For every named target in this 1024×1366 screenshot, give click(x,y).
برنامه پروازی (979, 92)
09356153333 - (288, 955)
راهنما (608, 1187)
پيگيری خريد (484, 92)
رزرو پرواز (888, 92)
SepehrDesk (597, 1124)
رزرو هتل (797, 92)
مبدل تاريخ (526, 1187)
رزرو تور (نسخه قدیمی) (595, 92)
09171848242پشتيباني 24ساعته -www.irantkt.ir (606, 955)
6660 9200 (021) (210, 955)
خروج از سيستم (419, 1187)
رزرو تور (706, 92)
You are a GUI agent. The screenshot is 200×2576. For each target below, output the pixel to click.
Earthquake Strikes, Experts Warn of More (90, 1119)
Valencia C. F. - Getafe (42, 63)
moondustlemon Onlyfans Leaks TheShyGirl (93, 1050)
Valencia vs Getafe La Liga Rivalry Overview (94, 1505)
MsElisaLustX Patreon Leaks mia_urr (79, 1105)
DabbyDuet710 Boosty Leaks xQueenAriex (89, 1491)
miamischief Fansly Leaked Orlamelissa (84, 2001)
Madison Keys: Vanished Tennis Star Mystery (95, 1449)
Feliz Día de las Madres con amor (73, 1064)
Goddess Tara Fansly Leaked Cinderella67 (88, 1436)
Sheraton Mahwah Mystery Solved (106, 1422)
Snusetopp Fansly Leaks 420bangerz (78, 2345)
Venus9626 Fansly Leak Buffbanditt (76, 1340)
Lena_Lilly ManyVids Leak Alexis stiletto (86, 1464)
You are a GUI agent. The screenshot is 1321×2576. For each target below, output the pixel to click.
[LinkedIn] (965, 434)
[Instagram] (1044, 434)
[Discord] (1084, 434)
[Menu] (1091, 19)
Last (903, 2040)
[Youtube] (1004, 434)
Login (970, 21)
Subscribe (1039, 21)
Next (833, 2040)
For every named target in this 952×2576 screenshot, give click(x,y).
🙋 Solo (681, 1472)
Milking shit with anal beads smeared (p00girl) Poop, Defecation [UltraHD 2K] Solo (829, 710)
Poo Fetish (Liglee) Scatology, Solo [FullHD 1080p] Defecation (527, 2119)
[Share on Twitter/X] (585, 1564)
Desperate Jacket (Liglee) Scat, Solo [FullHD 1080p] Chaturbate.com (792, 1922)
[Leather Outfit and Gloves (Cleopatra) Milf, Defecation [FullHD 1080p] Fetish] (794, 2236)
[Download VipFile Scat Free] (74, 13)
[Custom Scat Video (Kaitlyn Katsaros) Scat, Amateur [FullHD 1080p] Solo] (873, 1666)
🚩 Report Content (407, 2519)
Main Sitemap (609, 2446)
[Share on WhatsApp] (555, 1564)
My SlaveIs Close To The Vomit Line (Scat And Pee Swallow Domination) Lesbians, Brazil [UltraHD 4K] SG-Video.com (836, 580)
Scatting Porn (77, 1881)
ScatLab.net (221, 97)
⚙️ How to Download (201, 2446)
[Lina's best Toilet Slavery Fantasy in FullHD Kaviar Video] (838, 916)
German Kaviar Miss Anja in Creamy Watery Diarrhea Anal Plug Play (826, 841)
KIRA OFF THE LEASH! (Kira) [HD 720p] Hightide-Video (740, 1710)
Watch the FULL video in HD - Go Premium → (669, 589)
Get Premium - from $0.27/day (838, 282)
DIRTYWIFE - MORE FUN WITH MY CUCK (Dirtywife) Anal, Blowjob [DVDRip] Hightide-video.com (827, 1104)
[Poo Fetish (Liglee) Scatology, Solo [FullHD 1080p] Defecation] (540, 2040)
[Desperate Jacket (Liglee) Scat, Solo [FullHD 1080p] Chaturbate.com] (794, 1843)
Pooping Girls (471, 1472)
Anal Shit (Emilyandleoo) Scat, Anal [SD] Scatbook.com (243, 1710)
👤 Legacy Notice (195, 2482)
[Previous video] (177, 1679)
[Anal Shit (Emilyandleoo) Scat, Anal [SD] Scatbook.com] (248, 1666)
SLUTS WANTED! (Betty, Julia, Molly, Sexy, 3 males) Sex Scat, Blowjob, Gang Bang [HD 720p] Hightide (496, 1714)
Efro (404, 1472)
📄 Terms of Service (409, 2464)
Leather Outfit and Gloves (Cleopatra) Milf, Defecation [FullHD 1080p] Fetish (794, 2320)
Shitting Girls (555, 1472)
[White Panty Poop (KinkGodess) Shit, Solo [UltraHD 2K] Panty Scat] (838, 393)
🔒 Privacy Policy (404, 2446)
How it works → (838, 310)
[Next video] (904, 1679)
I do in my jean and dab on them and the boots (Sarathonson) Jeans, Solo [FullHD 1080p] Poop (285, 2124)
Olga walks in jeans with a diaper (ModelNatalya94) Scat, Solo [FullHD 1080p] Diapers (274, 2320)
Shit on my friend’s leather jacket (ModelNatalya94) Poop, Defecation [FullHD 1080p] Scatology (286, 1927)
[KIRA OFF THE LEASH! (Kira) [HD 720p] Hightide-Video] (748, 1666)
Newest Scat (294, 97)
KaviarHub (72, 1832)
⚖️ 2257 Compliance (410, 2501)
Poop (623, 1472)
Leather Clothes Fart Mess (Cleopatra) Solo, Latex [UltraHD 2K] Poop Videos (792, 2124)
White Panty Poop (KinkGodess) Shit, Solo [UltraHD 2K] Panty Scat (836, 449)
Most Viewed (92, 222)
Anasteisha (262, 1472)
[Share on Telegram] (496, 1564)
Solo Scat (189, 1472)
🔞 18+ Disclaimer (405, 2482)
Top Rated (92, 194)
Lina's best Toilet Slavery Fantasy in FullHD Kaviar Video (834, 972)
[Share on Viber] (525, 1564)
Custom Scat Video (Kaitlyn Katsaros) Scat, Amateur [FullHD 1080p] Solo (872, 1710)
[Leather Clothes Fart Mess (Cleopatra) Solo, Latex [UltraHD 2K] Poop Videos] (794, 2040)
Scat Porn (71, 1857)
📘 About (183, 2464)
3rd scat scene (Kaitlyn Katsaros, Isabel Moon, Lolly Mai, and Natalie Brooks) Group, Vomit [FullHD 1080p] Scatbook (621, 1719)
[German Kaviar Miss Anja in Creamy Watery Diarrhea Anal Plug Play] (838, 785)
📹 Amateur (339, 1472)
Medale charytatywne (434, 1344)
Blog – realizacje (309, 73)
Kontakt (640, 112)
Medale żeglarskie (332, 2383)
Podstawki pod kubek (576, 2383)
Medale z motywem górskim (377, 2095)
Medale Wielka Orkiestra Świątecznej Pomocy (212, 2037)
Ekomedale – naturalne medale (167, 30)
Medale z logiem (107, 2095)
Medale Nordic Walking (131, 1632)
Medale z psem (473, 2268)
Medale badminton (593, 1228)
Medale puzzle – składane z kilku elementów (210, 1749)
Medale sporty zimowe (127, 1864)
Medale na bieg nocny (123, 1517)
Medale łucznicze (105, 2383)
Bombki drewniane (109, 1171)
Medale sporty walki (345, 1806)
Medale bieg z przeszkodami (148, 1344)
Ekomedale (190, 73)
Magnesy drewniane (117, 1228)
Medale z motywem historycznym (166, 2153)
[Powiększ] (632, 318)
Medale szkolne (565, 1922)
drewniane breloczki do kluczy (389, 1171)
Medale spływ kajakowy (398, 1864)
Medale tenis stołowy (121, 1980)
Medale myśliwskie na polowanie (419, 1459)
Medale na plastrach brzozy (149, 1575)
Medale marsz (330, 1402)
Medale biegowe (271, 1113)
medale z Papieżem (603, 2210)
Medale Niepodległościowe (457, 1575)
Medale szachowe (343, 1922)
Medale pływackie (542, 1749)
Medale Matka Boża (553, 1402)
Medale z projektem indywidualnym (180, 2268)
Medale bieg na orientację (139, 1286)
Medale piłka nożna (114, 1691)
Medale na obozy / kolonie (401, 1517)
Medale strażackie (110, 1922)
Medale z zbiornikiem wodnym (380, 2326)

======

Could you retype exactly the lines from the first one of the records through the line containing "[Menu] (1091, 19)", both included, and nothing more?

For every named target in this 1024×1366 screenshot, give click(x,y).
برنامه پروازی (979, 92)
09356153333 - (288, 955)
راهنما (608, 1187)
پيگيری خريد (484, 92)
رزرو پرواز (888, 92)
SepehrDesk (597, 1124)
رزرو هتل (797, 92)
مبدل تاريخ (526, 1187)
رزرو تور (نسخه قدیمی) (595, 92)
09171848242پشتيباني 24ساعته -www.irantkt.ir (606, 955)
6660 9200 (021) (210, 955)
خروج از سيستم (419, 1187)
رزرو تور (706, 92)
You are a GUI agent. The screenshot is 200×2576. For each target below, output the pixel to click.
Earthquake Strikes, Experts Warn of More (90, 1119)
Valencia C. F. - Getafe (42, 63)
moondustlemon Onlyfans Leaks TheShyGirl (93, 1050)
Valencia vs Getafe La Liga Rivalry Overview (94, 1505)
MsElisaLustX Patreon Leaks mia_urr (79, 1105)
DabbyDuet710 Boosty Leaks xQueenAriex (89, 1491)
miamischief Fansly Leaked Orlamelissa (84, 2001)
Madison Keys: Vanished Tennis Star Mystery (95, 1449)
Feliz Día de las Madres con amor (73, 1064)
Goddess Tara Fansly Leaked Cinderella67 (88, 1436)
Sheraton Mahwah Mystery Solved (106, 1422)
Snusetopp Fansly Leaks 420bangerz (78, 2345)
Venus9626 Fansly Leak Buffbanditt (76, 1340)
Lena_Lilly ManyVids Leak Alexis stiletto (86, 1464)
You are a GUI agent. The screenshot is 1321×2576. For each target below, output the pixel to click.
[LinkedIn] (965, 434)
[Instagram] (1044, 434)
[Discord] (1084, 434)
[Menu] (1091, 19)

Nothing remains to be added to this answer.